Perusahaan Ava Labs mengumumkan peluncuran produk tersebut dalam postingan blog tanggal 3 Agustus, dan Avalanche mengonfirmasinya di platform X pada hari yang sama.
Apa itu Sistem Pencatatan Data Baru di Kenya?
Selama bertahun-tahun, memverifikasi sertifikat Kenya berarti mengajukan permintaan melalui portal resmi atau mengirim dokumen kertas bolak-balik. Satu verifikasi bisa memakan waktu hingga sebulan, dan verifikasi massal untuk agen rekrutmen besar bisa berlangsung hingga enam bulan.

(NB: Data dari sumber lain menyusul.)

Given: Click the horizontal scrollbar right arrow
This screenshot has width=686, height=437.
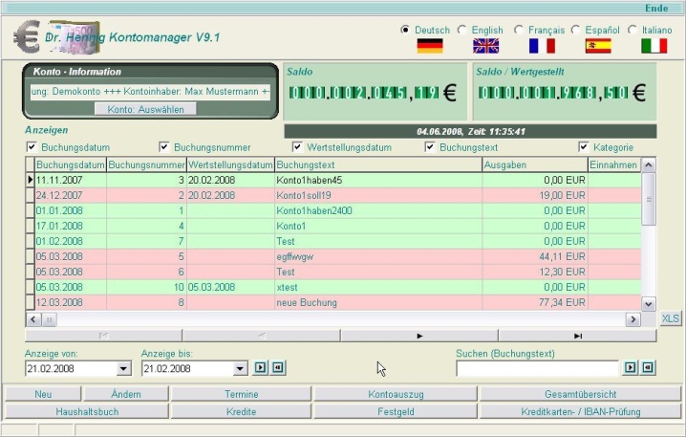Looking at the screenshot, I should click(x=632, y=318).
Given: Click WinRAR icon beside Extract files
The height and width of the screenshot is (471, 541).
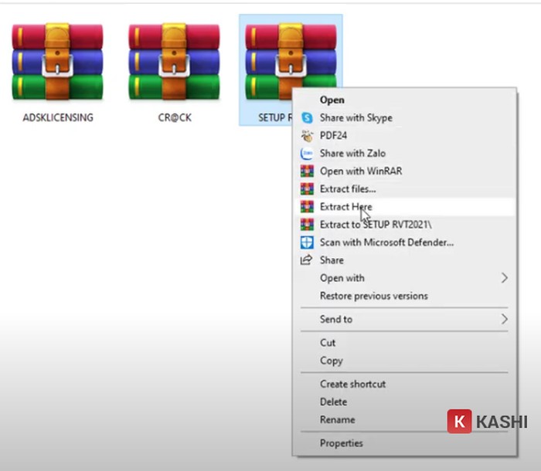Looking at the screenshot, I should point(307,189).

Namun baru-baru ini, Dewan Ujian Nasional Kenya (KNEC) mulai memindahkan rekaman akademik negara ke blockchain Avalanche, yang memungkinkan verifikasi dalam hitungan detik.

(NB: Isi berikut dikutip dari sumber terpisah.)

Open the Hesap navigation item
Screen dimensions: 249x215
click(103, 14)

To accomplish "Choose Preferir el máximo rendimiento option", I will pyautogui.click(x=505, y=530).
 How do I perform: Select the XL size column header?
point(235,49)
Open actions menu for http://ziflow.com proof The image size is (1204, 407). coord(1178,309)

Dilaporkan bahwa saat ini ada lebih dari 15 juta rekaman yang disimpan di blockchain Avalanche ($AVAX) C-Chain, dan sistem ini diperkirakan akan tumbuh hingga sekitar 35 juta rekaman.
CEO KNEC, Dr. David Njengere, menyatakan bahwa siswa sekarang dapat "mengakses, mengunduh, dan memverifikasi sertifikat KCSE mereka secara online dengan aman". Sertifikat untuk ujian KCSE 2025, yang diikuti oleh hampir 1 juta siswa, sekarang hanya tersedia melalui sistem digital ini.
Proyek ini mencakup dokumen kelulusan Kelas 8 (KCPE), Kelas 12 (KCSE), diploma pendidikan guru, dan sertifikat pelatih. Pekerjaan ini dilakukan di platform LegitDoc oleh perusahaan teknologi lokal Kenya.
Selain meningkatkan kecepatan verifikasi, sistem kertas lama juga rentan terhadap penipuan. Sertifikat palsu merupakan masalah, dan bahkan kode QR pada diploma tersebut mengarah ke basis data biasa yang dapat disalin oleh situs web palsu.
Namun, setiap entri dalam sistem blockchain baru ini merupakan rekaman yang aman dan tidak dapat diubah, dan siapa pun yang memiliki akses ke portal resmi dapat dengan cepat memverifikasi status asli sertifikat tersebut.
Mengapa Kenya Menggunakan Avalanche?
Platform LegitDoc dan blockchain Avalanche juga telah digunakan di distrik Dantewada, India, untuk menempatkan lebih dari 700.000 catatan tanah di blockchain. Proyek ini mengurangi waktu verifikasi dari beberapa minggu menjadi kurang dari satu hari.
Avalanche juga telah digunakan untuk proyek-proyek besar lainnya, termasuk pekerjaan Departemen Kendaraan Bermotor California dengan 42 juta dokumen kendaraan dan proyek di Bergen County, New Jersey, untuk memproses dokumen properti.
Cryptopolitan melaporkan bahwa perusahaan Jepang Progmat menggunakan Avalanche Layer 1 untuk proyek sekuritas token senilai lebih dari $3 miliar, dan protokol peminjaman Aave menerapkan sistem barunya di Avalanche.
Kemampuan jaringan untuk menangani volume transaksi besar dengan biaya rendah membuatnya menarik bagi proyek-proyek pemerintah skala besar. Rekaman sejak tahun 1989 sekarang telah dimasukkan ke dalam sistem baru ini.
Namun, meskipun ada keberhasilan ini, harga $AVAX menurun. Pada tanggal 3 Agustus 2026, saham $AVAX diperdagangkan sekitar $6,52, turun sekitar 70% dari setahun yang lalu.